EXERCISE PROMPT:
Print the records below exactly; all of them are needed.

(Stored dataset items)
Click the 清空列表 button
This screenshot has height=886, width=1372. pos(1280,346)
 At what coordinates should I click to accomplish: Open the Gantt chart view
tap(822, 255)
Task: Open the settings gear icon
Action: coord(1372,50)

PROBLEM SOLUTION:
Click the 清空列表 button
This screenshot has height=886, width=1372. pos(1280,346)
 At what coordinates should I click to accomplish: Open the Gantt chart view
tap(822, 255)
Task: Open the settings gear icon
Action: coord(1372,50)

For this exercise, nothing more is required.